Note that you could do this a little more safely using python 3's exec or python 2's execfile where you could limit the namespace of the user's function by passing the dictionary {'__builtins__':None} as the global dictionary
#python3.x
allowed=vars(__builtins__).copy()
allowed['__import__']=None
exec("import os",{'__builtins__':None},allowed) #raises ImportError
exec("print(abs(-4))",{'__builtins__':None},allowed) #prints 4 as you'd expect.
I would expect the same thing to work with execfile under python2.x provided you wrote the string to a temporary file...
EDIT (to address the comments below)
The example that you provide with eval could be done a little more simply:
a=5
b=eval('a+5') #b == 10
However, this isn't what you asked for. What you asked for was that the user could write a function, e.g.:
def f(a):
return a+5
The former case will work, but the user needs to know that the variable name is 'a'.
a=5
b=eval('x+5') #won't work -- x isn't defined
They also need to know how to add the vectors -- (If you're using numpy arrays that's trivial, but I thought I would mention it just in case you're not). And, they can't make complex expressions (long expressions using multiple conditionals, loops, etc.) without a decent amount of work and head-scratching.

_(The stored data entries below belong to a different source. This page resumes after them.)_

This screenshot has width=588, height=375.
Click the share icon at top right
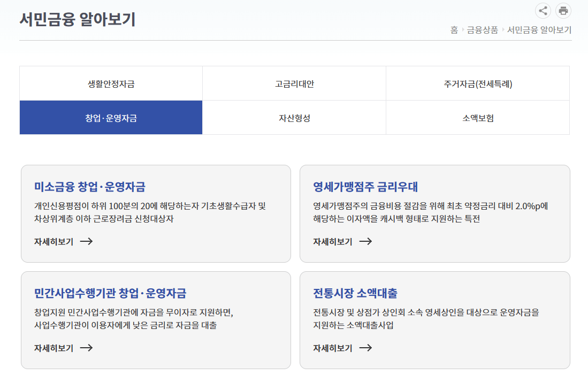543,11
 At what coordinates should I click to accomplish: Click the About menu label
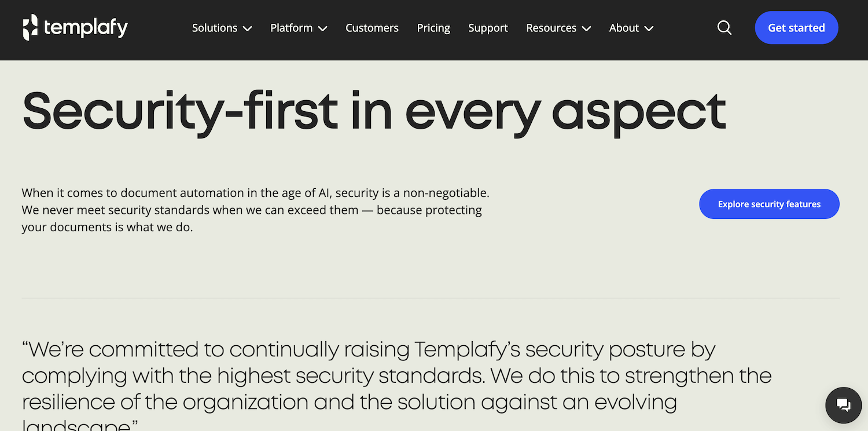(624, 28)
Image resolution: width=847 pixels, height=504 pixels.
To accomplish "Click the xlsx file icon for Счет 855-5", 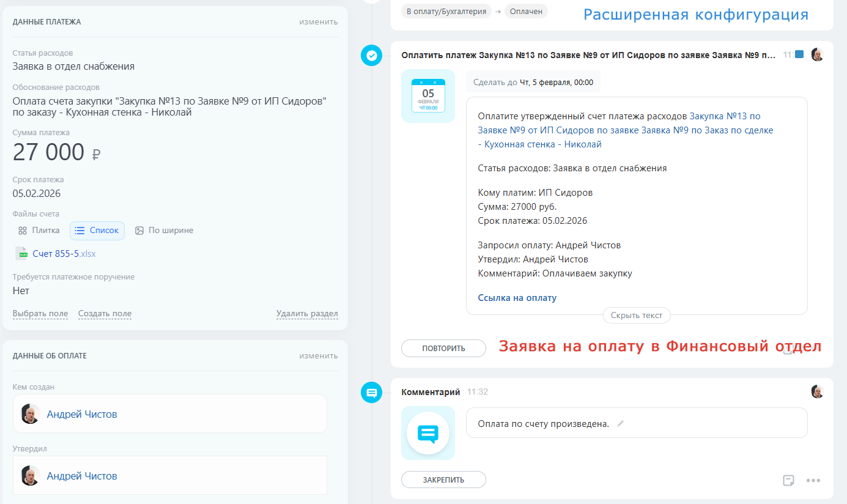I will pyautogui.click(x=23, y=254).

The latter case is a little better (in my opinion) because it is much more general. You can get the function using the method I described (removing the part in there where I actually run the function) and the user can use any variable name(s) they want -- then you just use their function. They can also do things like loops, and use expressions that are much more complex than you could do in a single line with eval. The only thing you pay for this is that the user needs to write def func(...): and return some_value at the end of it which if they know python should be completely intuitive.
ss="""
def foo(x):
return 5+x
"""
a=5
func=run_user(ss)
result=func(a) #result = 10
This also has the advantage that the string doesn't need to be re-parsed every time you want to call the function. Once you have func, you can use it however/whenever you want. Also note that with my solution, you don't even need to know the name of the function the user defined. Once you have the function object, the name is irrelevant.